= Marcellus Neal =

Marcellus Neal (1868-1939) was the first African-American graduate of Indiana University in the United States. He graduated in 1895 with a B.A. in Mathematics. The Neal-Marshall Center on the Indiana University Bloomington campus is jointly named for Neal and Frances Marshall, the first African-American female student to graduate from Indiana University.

==Early years==
Neal was born in 1868 in Lebanon, Tennessee, but the family later moved to Greenfield, Indiana. Neal excelled academically at the local high school, graduating with distinction.

==Education and career==
Neal's high school academic record earned him a scholarship to Indiana University, where he enrolled in the fall of 1891. He did well academically and graduated with a Bachelor of Arts degree in Mathematics on June 19, 1895. During his time at Indiana University, Neal was a member of the Married Folks' Club. His wife is listed as Mrs. M. Neal, in the Arbutus, the Indiana University yearbook. However, her name is listed as Caledonia in Frank O. Beck's book on race relations at Indiana University. She was a southern teacher, whose teaching skills were highly regarded. The Neals were not allowed to live on campus, enter the Indiana Memorial Union, or eat in establishments on campus.

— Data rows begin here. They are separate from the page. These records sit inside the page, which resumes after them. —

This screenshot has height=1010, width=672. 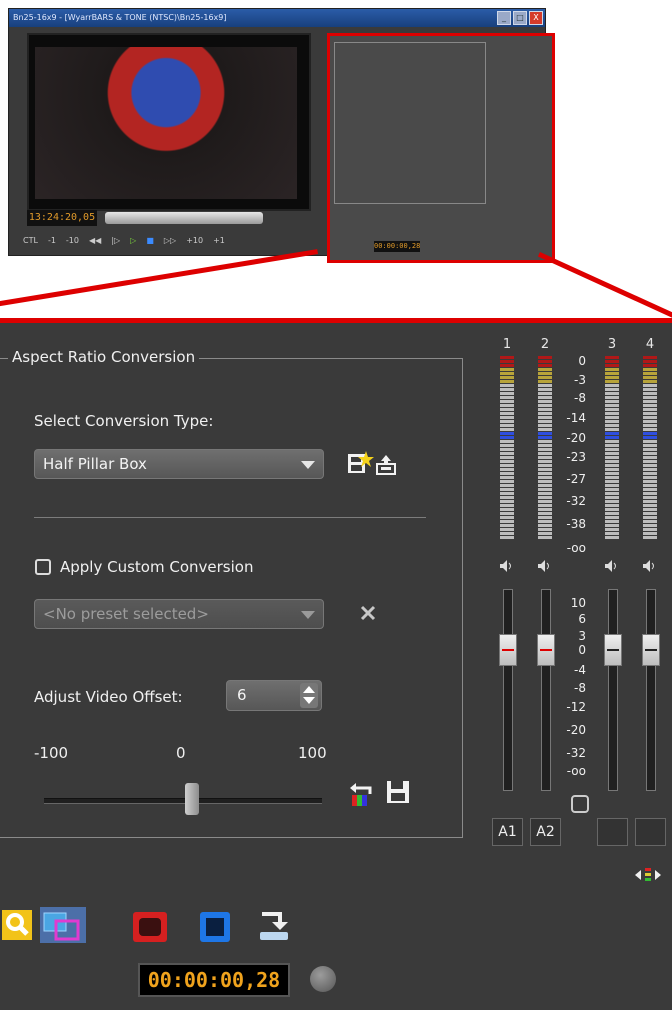 I want to click on window-controls: _ □ X, so click(x=520, y=18).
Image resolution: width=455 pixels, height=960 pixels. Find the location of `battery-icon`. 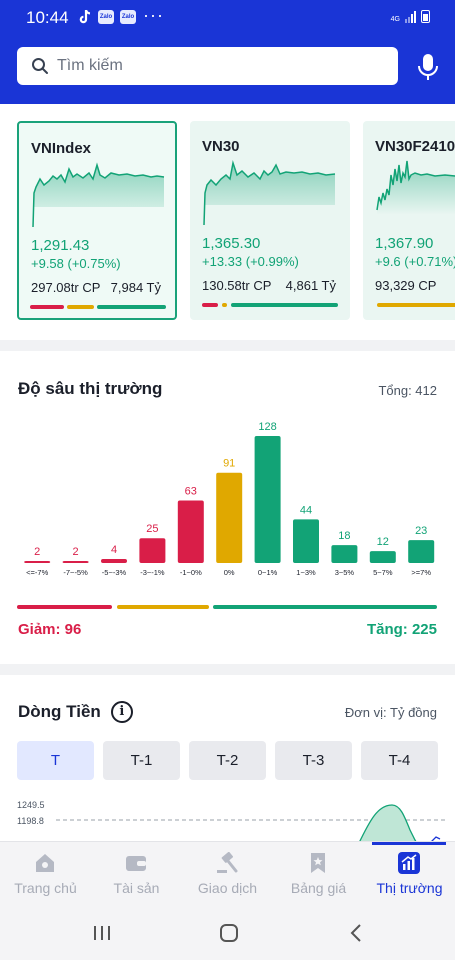

battery-icon is located at coordinates (426, 16).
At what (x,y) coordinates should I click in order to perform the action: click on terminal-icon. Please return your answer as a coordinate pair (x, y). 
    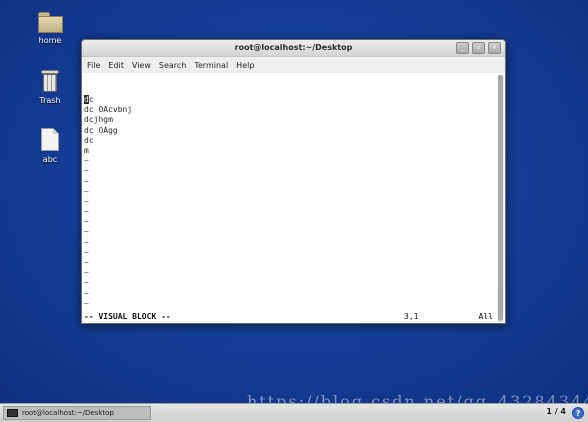
    Looking at the image, I should click on (12, 413).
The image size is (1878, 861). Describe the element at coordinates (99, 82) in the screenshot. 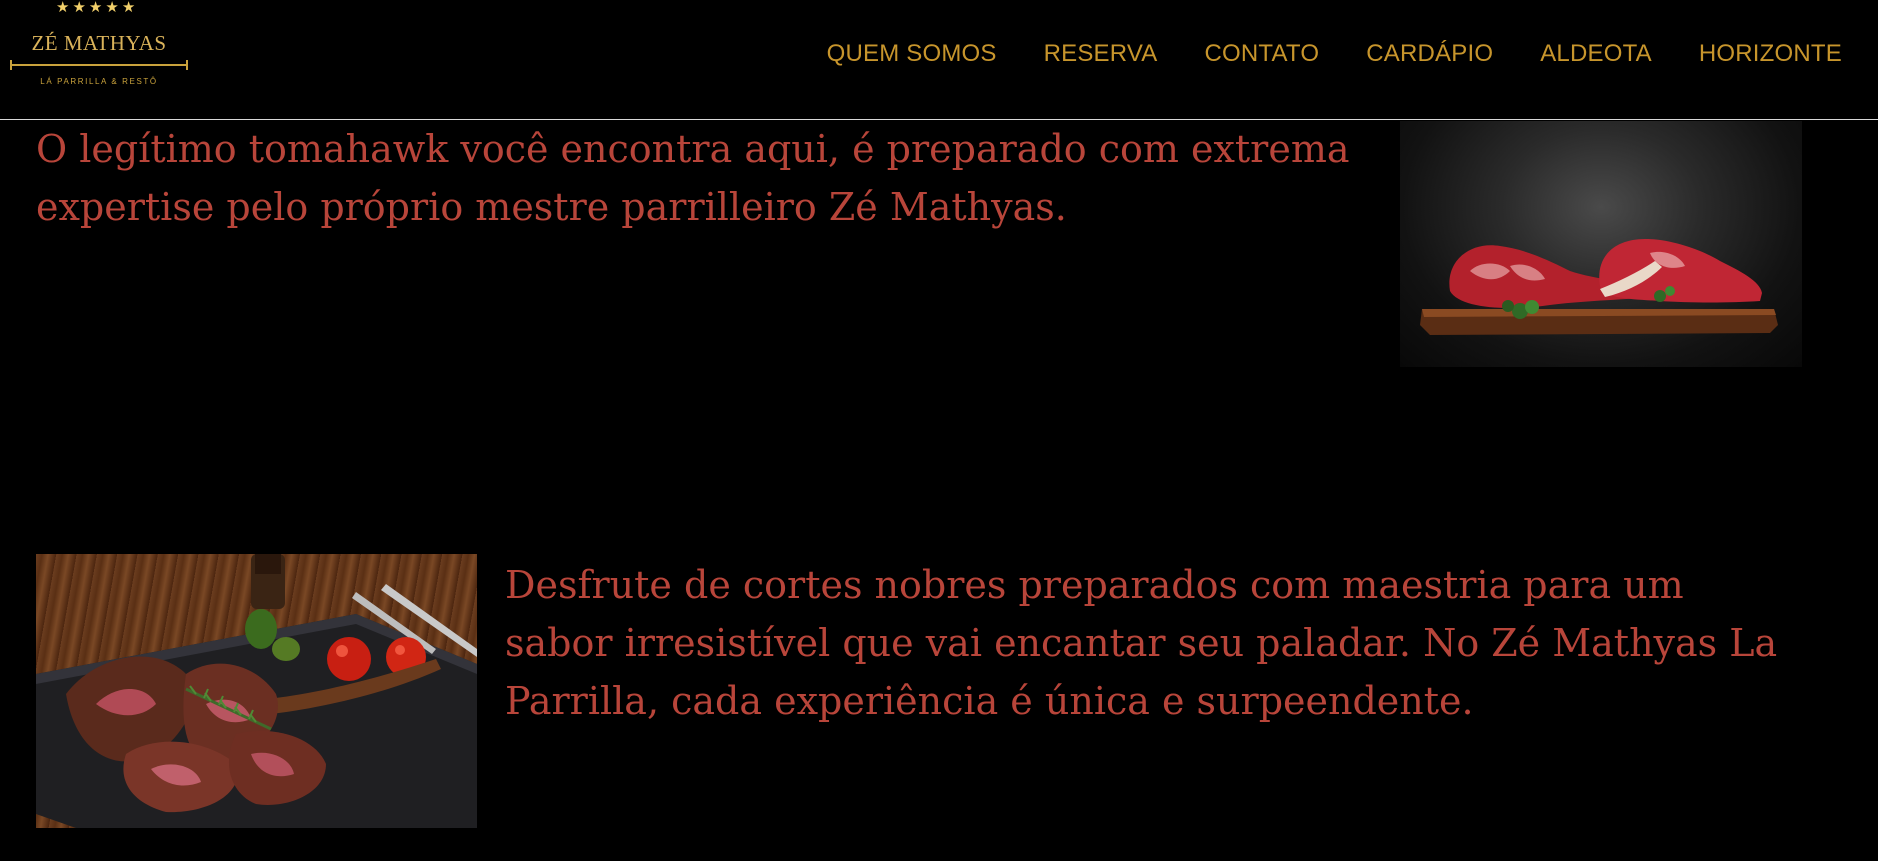

I see `logo-tagline: LÁ PARRILLA & RESTÔ` at that location.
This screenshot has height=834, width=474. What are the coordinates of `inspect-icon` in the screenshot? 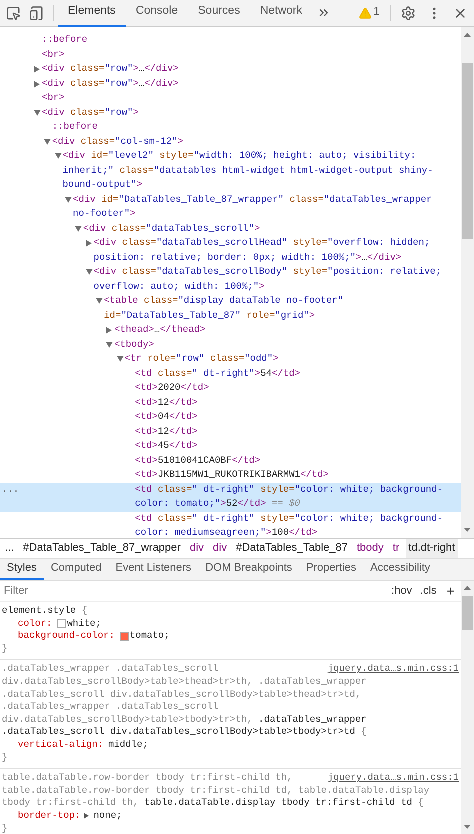 It's located at (14, 13).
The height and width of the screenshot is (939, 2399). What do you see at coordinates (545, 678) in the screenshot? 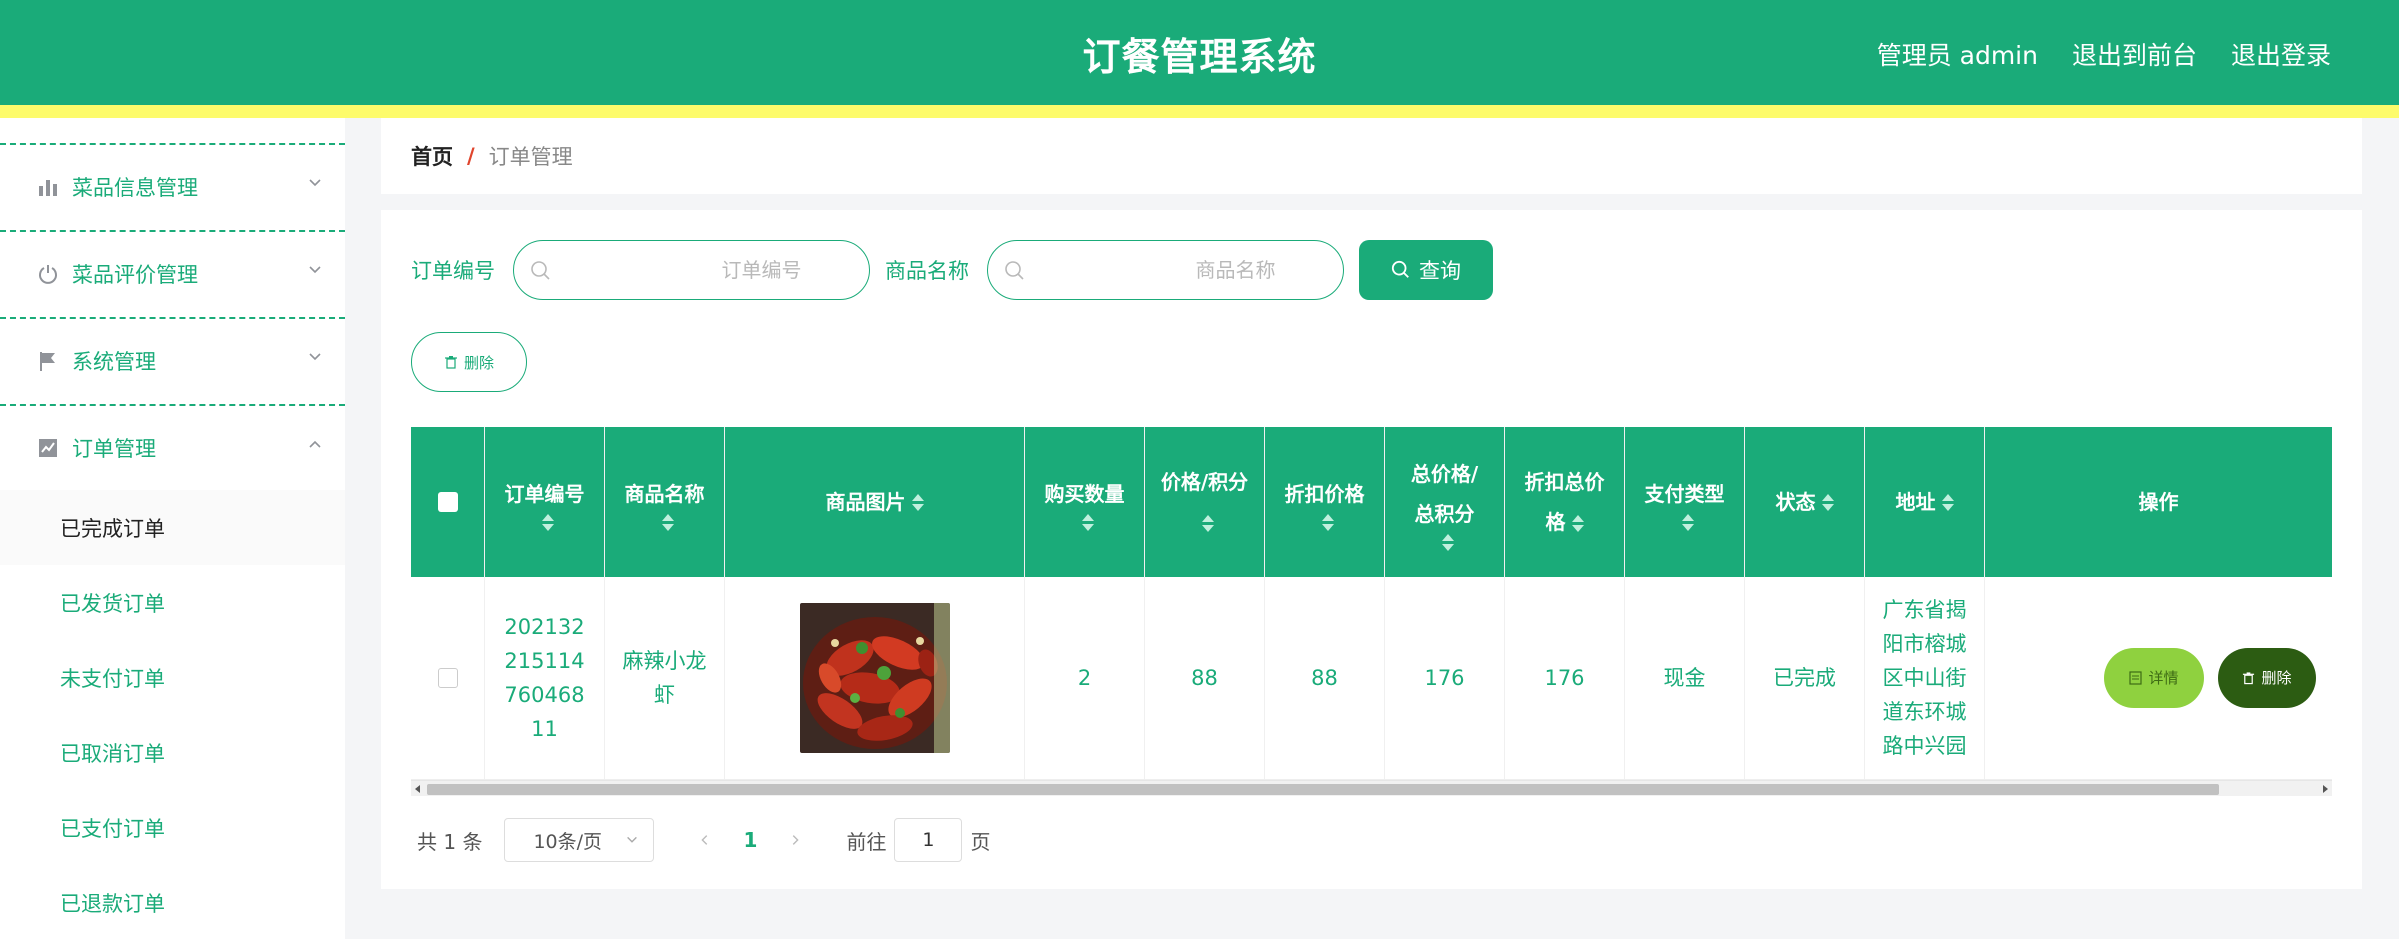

For ten years after his graduation from IU, Neal did graduate work, held short-term teaching jobs, and traveled, spending time in both Europe and Canada. For nearly twenty-five years, he served as the head of the science department at Washington High School in Dallas, Texas. Neal and his wife left Dallas to live in Chicago, Illinois, where he worked at a Civil Service job. He also completed a treatise on science and wrote political editorials for African-American newspapers.

==Death and legacy==
On October 20, 1939, Marcellus Neal was struck by a driver in a hit and run at State and 37th Street in Chicago. He died of his injuries on November 6 and was buried in Mount Greenwood Cemetery, in Glenwood, Illinois.

The Neal-Marshall Alumni Club was founded in 1981 as a means of meeting the needs of black students, faculty, and staff, while also promoting African-American history at Indiana University. The organization was actually founded in Jackson, Mississippi, while other Indiana chapters soon followed in Gary, and Indianapolis.

The Neal-Marshall Black Culture Center opened on the Indiana University campus in 1969. The center was originally called the "Black House," but renamed the Black Culture Center in 1972. The Center was located in various buildings on campus, but moved into its new home at 109 North Jordan Avenue in 2001 after years of effort by students, alumni, and administration. In April 1995, the Indiana General Assembly passed a resolution to commemorate the 100th anniversary of Neal's graduation, and coinciding with the 175th anniversary of Indiana University.